# Some Data Science Projects Every Data Scientist Must Know

![Data Science](https://cdn.hashnode.com/res/hashnode/image/upload/v1662833413381/b87ZKW7Up.jpeg)

**Open source data science projects to enhance your portfolio  
Let’s divide the projects into categories:**

1.  **Open Sourcer Computer Vision**

*   FaceX-Zoo
*   Bottleneck Transformer — Pytorch
*   StyleGAN2-ADA — Official PyTorch implementation

2\. **Open Source Natural Language Processing**

*   Trankit
*   EasyNMT — Easy to use, state-of-the-art Neural Machine Translation

3\. **Open Source Machine Learning**

*   SeaLion

### 1\. Open Sourcer Computer Vision

### FaceX-Zoo

![](https://cdn.hashnode.com/res/hashnode/image/upload/v1662833414927/_4zchOT9y.png)

FaceX-Zoo has to be one of the most impressive projects of the month. With face recognition becoming more and more relevant in the realm of computer vision FaceX-Zoo is an open-source data science project you do not want to miss.

FaceX-Zoo is a face recognition PyTorch toolbox. It comes with a training module having different supervisory heads and backbones towards state-of-the-art face recognition. It has a standardized evaluation module, enabling the evaluation of models in most of the popular benchmarks just by editing a simple configuration.

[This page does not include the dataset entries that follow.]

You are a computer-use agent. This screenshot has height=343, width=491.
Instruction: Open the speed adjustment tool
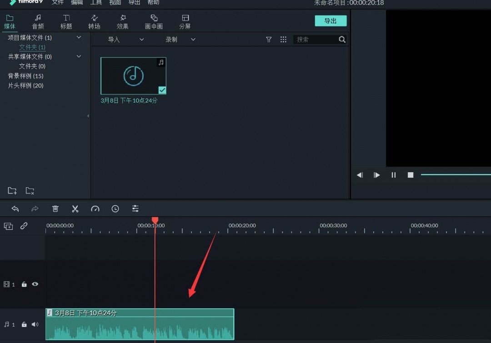pos(95,208)
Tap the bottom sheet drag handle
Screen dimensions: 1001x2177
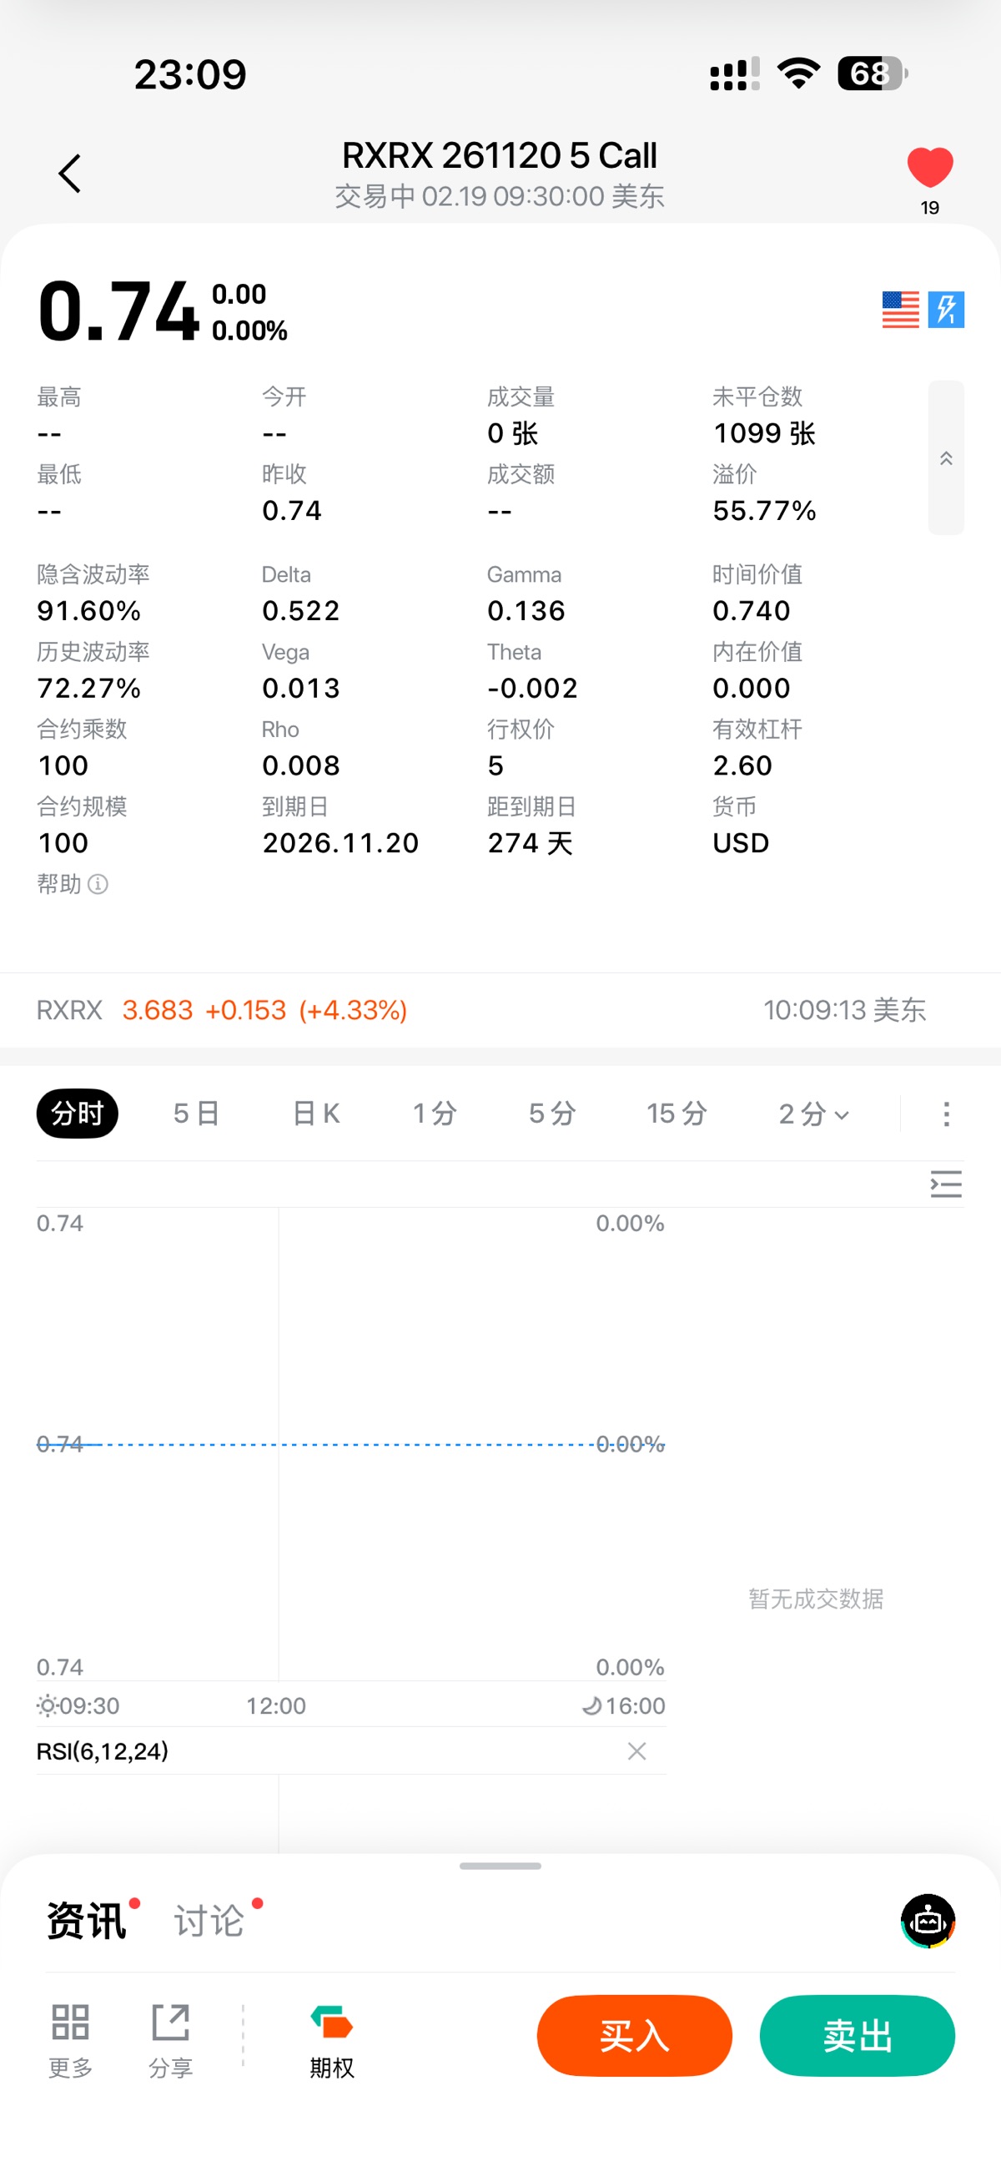point(500,1866)
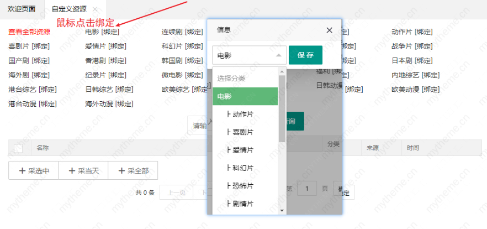
Task: Toggle the select-all checkbox in table header
Action: pyautogui.click(x=18, y=148)
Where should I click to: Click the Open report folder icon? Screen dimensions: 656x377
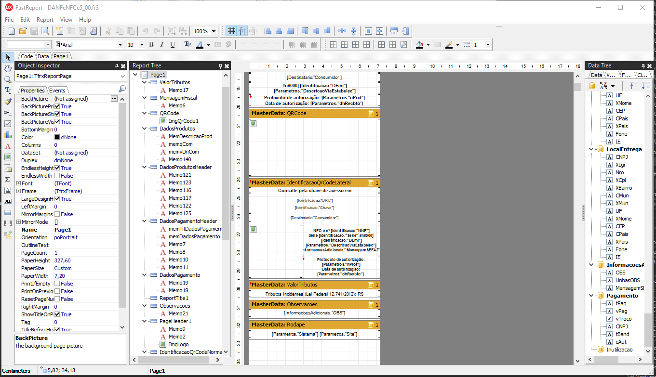coord(23,31)
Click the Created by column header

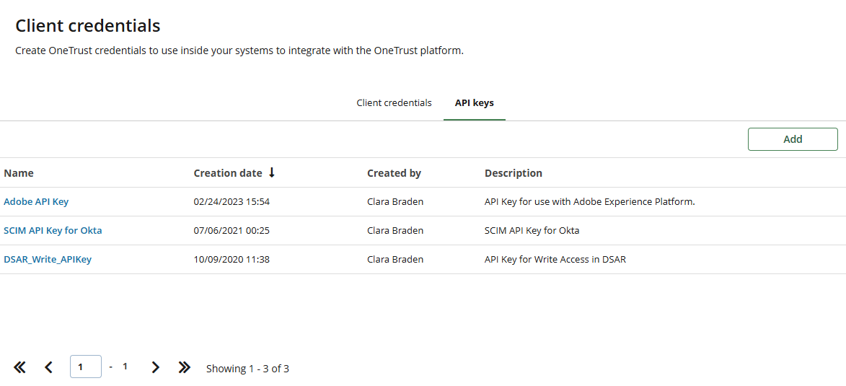click(x=394, y=173)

Also, a simple yet fully functional face SDK is provided for the validation and primary application of the trained models. Also, FaceX-Zoo easily upgrades and extends along with the development of face-related domains.

[**GitHub - Medium-Posts/FaceX-Zoo: A PyTorch Toolbox for Face Recognition**  
*FaceX-Zoo is a PyTorch toolbox for face recognition. It provides a training module with various supervisory heads and…*github.com](https://github.com/Medium-Posts/FaceX-Zoo "https://github.com/Medium-Posts/FaceX-Zoo")[](https://github.com/Medium-Posts/FaceX-Zoo)

### Bottleneck Transformer — Pytorch

![](https://cdn.hashnode.com/res/hashnode/image/upload/v1662833416259/KnmgqdTor.png)

Another mind-blowing project in computer vision, Bottleneck Transformer looks like a very good project to add to your data science portfolio.

The paper says-

> *“It is simple yet powerful backbone architecture that incorporates self-attention for multiple computer vision tasks including image classification, object detection, and instance segmentation”*

Baseline models see significant improvement by simply replacing the last 3 bottleneck blocks of a ResNet and no other changes. Sounds promising, doesn’t it?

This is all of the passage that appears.